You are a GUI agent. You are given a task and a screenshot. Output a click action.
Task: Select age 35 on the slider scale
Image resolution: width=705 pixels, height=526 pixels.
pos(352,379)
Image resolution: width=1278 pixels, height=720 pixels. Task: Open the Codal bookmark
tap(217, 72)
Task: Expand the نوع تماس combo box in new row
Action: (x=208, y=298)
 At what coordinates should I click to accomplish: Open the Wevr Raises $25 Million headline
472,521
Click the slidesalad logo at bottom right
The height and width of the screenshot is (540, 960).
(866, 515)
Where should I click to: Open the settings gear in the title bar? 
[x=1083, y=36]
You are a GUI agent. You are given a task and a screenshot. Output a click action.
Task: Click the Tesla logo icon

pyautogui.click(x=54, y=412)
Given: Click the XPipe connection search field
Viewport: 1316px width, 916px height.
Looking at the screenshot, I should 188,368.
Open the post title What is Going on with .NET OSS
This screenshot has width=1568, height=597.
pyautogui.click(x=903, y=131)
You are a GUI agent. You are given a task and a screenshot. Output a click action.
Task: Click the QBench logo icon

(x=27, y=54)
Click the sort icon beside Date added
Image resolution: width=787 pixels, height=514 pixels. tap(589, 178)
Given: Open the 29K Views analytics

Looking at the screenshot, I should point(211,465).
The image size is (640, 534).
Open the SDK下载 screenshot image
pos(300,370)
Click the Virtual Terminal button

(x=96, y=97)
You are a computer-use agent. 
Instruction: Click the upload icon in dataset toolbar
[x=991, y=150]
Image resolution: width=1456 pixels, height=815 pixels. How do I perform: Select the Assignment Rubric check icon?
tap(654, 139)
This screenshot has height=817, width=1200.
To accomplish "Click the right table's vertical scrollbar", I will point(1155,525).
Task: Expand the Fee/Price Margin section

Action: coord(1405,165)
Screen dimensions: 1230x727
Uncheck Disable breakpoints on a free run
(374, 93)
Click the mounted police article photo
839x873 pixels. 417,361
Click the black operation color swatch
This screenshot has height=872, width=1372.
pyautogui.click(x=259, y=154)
_ _ _
**THE PROBLEM**
List every line of the listing above that contains the word "title".

**TASK RESPONSE**
Where should I click to: Open the settings gear in the title bar? 
Open the post title What is Going on with .NET OSS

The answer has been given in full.